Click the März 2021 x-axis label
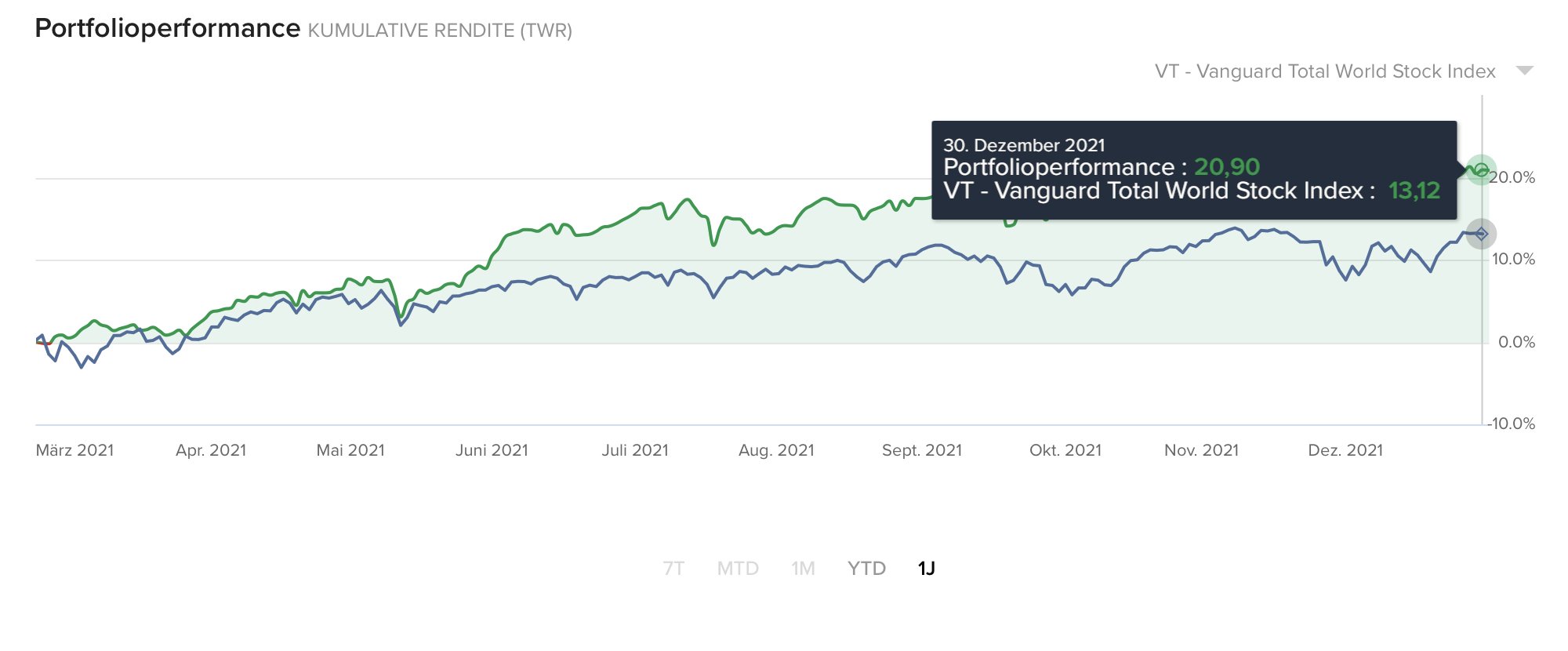 tap(74, 450)
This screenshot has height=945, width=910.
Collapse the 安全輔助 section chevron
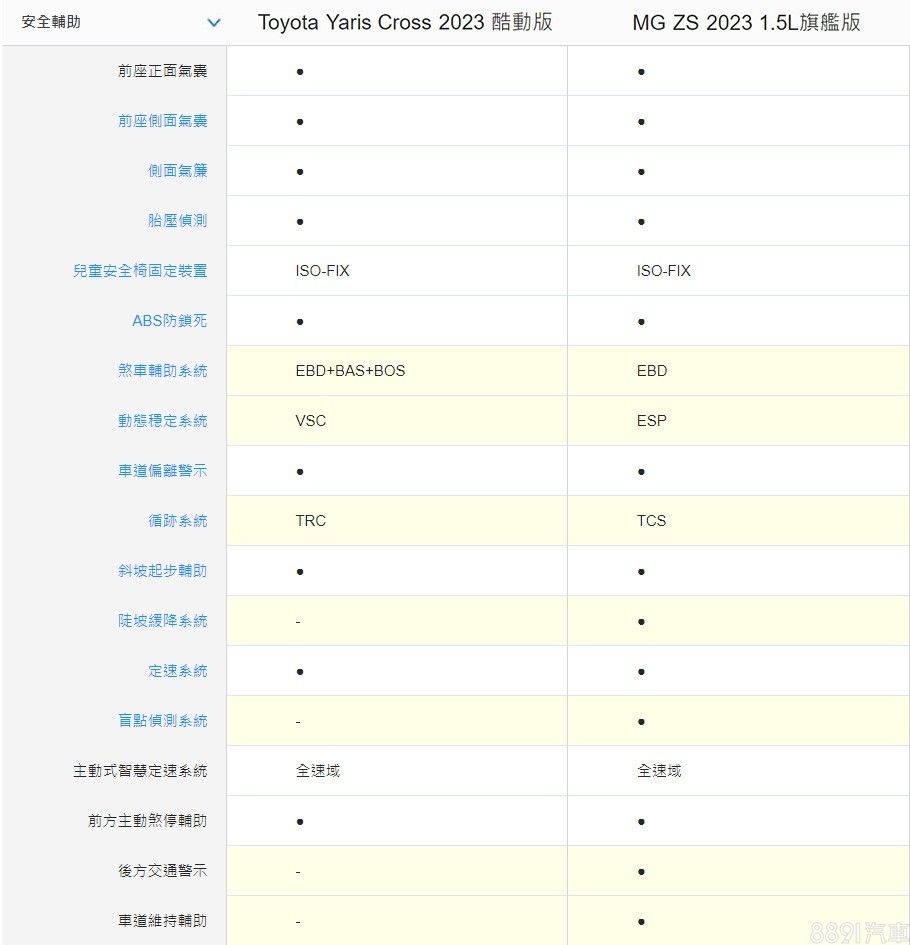[x=213, y=22]
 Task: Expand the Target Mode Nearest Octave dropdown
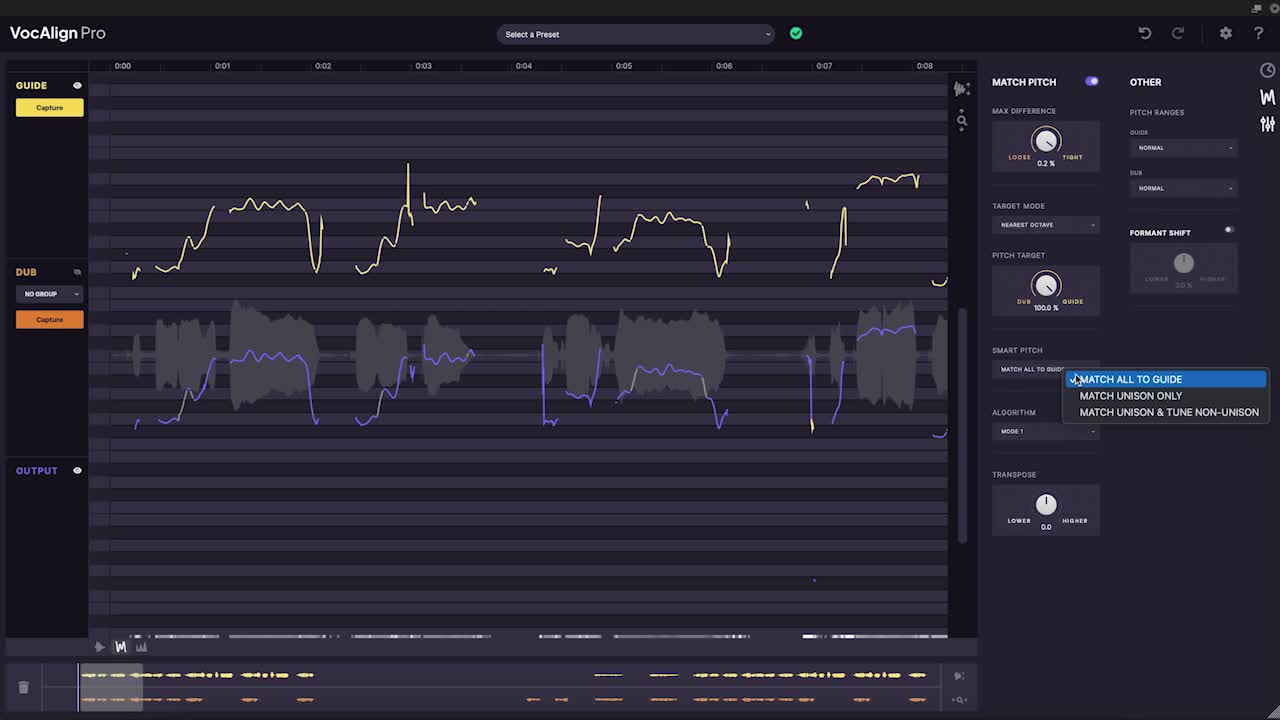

• • • • • • •

| Exercise prompt |
Without the pictures, return the records above exactly as given.

| Exercise output |
Click the März 2021 x-axis label
 tap(74, 450)
This screenshot has height=945, width=910.
Collapse the 安全輔助 section chevron
[x=213, y=22]
 Task: Expand the Target Mode Nearest Octave dropdown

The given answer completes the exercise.